Arriving in Kathmandu:

Sep 1) Arrive Kathmandu (1,300 metres/4,300 feet).
Sep 2) Hand over passport to China Embassy, begin processing of Chinese Visa. Training and equipment review at hotel in Kathmandu.
Sep 3) Receive processed visa from Chinese embassy. We may choose to depart Kathmandu for Tibet on this day;

Driving to Basecamp:

Sep 4) Begin Expedition! Bus to Zhangmu, Tibet (2500 metres/8,250 feet); drive to Nyalam (3,750 metres/12,400 feet).
Sep 5) Rest & Acclimatization in Nyalam (3,750 metres/12,400 feet). Walk in the surrounding hills, hang out in the Tashi Amdo teashop. Hotel.
Sep 6) Drive to Tingri at 4,300 meters/14,100 feet. Hotel.
Sep 7) Rest & Acclimatization in Tingri at 3900 metres/12,900 feet. Hotel.
Sep 8) Drive to Chinese Base, 4900 metres/16,000 feet, Camp.
Sep 9) Rest & Acclimatization at Chinese Base.

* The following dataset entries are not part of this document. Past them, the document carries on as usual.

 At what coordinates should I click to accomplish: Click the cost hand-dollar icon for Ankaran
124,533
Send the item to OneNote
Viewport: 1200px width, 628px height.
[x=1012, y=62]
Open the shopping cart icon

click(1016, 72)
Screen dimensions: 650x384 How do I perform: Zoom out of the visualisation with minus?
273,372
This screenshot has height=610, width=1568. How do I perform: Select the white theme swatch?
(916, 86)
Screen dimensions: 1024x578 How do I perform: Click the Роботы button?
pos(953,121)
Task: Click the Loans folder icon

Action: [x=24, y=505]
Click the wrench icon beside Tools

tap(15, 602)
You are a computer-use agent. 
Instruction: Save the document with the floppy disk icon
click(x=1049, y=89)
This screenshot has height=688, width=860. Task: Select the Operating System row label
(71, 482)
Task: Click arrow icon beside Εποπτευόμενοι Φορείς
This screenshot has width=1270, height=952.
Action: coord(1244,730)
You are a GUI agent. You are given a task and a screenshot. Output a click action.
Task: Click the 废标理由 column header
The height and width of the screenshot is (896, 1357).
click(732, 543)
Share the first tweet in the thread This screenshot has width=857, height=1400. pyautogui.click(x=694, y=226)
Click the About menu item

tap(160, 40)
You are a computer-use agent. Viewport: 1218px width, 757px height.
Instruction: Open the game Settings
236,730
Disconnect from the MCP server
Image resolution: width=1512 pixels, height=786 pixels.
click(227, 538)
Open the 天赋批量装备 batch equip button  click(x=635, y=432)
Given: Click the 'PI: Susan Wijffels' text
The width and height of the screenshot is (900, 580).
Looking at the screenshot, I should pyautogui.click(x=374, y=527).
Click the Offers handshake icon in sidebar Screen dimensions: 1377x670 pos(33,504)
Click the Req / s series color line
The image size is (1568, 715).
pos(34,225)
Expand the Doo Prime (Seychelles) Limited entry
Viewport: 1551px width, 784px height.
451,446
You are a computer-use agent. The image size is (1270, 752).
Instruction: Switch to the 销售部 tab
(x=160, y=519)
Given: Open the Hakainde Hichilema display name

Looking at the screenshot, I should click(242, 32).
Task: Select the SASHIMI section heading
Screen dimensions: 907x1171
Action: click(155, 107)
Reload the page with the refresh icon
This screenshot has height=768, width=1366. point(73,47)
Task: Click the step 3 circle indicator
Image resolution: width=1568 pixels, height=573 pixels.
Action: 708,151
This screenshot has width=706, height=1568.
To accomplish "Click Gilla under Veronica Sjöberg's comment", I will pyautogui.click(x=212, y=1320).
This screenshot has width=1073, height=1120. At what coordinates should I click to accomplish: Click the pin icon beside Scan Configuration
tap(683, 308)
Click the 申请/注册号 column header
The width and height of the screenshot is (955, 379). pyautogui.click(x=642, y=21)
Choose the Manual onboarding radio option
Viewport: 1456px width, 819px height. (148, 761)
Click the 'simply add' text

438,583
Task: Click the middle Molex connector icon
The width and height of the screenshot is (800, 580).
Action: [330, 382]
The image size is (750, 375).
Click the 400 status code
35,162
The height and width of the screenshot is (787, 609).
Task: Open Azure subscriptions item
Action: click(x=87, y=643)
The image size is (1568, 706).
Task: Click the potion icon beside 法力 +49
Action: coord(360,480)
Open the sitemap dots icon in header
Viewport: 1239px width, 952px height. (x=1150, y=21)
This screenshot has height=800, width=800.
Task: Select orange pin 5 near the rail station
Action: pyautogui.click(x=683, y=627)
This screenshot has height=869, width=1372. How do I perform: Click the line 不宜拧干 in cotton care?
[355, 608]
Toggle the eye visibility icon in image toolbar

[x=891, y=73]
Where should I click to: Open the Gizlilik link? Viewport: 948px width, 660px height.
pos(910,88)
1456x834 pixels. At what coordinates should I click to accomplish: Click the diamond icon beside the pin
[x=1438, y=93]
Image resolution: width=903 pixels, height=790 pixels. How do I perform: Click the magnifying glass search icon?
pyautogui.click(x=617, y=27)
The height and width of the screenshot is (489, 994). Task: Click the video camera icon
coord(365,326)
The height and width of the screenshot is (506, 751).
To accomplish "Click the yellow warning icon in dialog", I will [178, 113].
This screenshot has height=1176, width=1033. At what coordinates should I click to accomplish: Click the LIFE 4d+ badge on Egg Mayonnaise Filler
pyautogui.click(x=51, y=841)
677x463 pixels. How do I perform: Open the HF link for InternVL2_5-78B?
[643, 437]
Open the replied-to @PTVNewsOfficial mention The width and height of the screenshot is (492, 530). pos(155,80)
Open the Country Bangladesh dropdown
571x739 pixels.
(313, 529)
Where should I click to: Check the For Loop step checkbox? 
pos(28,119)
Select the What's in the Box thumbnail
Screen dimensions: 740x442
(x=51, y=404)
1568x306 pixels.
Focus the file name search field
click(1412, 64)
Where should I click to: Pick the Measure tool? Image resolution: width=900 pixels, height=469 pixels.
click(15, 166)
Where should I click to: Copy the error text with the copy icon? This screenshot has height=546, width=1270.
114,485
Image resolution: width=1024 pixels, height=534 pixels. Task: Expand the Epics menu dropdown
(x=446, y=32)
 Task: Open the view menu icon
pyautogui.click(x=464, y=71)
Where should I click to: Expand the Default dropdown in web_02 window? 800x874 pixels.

Moving to Advanced Basecamp:

Sep 10) Walk halfway to advanced base camp, camp at 5100 metres/16,800 feet.
Sep 11) Rest day & Acclimatization at “interim-camp” at 5100 metres/16,800 feet.
Sep 12) Walk to advanced base camp at 5600 metres/18,500 feet. Rest.
Sep 13) Rest & Acclimatization, training, and organization at advanced base camp.

Climbing Cho Oyu:

Sep 14) Walk to camp 1 at 6200 metres/20,450 feet, return to advanced base camp.
Sep 15) Rest in advanced base camp.
Sep 16) Walk to camp 1, Sleep.
Sep 17) Explore the route to Camp 2 at 6700 metres/22,100 feet. Return to advanced base camp.
Sep 18) Rest in advanced base camp.
Sep 19) Rest in advanced base camp.
Sep 20) Walk to camp 1 and sleep there.
Sep 21) Walk to camp 2 and sleep there.
Sep 22) Explore the route to camp 3 at 7400 metres/24,400 feet. Return to advanced base camp. Rest.
Sep 23) Rest in advanced base camp.
Sep 24) Rest in advanced base camp.
Sep 25) Rest in advanced base camp.
Sep 26) Walk to camp 1 and sleep there.
Sep 27) Walk to camp 2 and sleep there.
Sep 28) Walk to camp 3 and sleep there.

Summit Days:

Sep 29) Summit attempt.
Sep 30) Summit attempt.
Oct 1) Summit attempt.
Oct 2) Summit attempt.
Oct 3) Summit attempt, descend to camp 2.

Going Home:

Oct 4) Descend to advanced base camp, pack and prepare to depart.
Oct 5) Final packing, walk down from advanced base camp to Chinese base, drive to Tingri and spend the night.
Oct 6) Drive from Tingri to Kathmandu.
Oct 7) Celebration Banquet. Packing and final shopping in Kathmandu.
Oct 8) Say Good-bye to your new friends, Departure for home.